President Barack Obama told American reporters to “behave” during a joint press conference with President Jacob Zuma of South Africa on Saturday.
Obama was warning U.S. journalists not to ask too many questions in one, complaining that “my press” tried too squeeze “three or four or five questions in there,” complimenting Zuma on his more compliant media.
(The Associated Press noted that “both U.S. and South African reporters asked multi-part questions,” though seconded Obama’s description of U.S. journalists as “his press corps.”)

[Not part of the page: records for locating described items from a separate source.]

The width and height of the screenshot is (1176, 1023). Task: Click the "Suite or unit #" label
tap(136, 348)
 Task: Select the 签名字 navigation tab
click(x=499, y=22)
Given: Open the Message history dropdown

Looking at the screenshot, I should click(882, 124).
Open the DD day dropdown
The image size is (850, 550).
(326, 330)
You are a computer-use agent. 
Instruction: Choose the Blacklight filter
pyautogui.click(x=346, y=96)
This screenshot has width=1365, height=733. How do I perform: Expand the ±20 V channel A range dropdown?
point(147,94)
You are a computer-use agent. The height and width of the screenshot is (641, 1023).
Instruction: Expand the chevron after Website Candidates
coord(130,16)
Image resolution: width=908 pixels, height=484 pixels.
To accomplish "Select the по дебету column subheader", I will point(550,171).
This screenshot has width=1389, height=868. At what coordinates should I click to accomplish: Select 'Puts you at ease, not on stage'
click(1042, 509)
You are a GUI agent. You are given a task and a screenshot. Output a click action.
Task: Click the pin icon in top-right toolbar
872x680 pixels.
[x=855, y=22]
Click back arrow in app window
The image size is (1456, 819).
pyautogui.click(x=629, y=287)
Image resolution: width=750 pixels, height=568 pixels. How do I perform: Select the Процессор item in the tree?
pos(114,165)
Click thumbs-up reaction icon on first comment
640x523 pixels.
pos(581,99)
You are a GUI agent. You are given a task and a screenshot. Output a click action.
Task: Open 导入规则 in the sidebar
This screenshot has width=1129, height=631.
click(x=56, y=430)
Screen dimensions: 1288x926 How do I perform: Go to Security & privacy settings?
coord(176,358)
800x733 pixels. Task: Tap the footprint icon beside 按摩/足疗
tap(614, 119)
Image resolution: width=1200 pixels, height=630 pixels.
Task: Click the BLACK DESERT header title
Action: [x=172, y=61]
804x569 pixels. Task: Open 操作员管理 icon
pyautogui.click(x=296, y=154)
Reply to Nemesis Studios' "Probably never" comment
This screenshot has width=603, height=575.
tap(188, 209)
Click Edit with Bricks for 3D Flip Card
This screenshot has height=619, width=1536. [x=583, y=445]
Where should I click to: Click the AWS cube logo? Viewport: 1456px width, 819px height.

Press freedom is being challenged in South Africa, where the ruling African National Congress (ANC) chafes at criticism of its difficulties and resents exposure of its numerous corruption scandals. Television networks are dominated by the government-owned South African Broadcasting Corporation (SABC), which favors a pro-ANC line, and Internet media growth has been stunted by the state telecommunications monopoly, Telkom.
Yet Zuma, though frequently at loggerheads with local media, would hardly dare tell them to “behave.”
Obama’s admonition of American journalists is not the first time he has rebuked them in the presence of a foreign leader, on foreign soil.
In March, during a joint press conference with Israeli Prime Minister Benjamin Netanyahu, he scolded NBC reporter Chuck Todd for asking several questions, saying an Israeli reporter who asked only one question had “behaved” better.
Despite enjoying the support of mainstream media, Obama has often remained aloof from the press, and the recent AP/Rosen scandals have deepened the mistrust.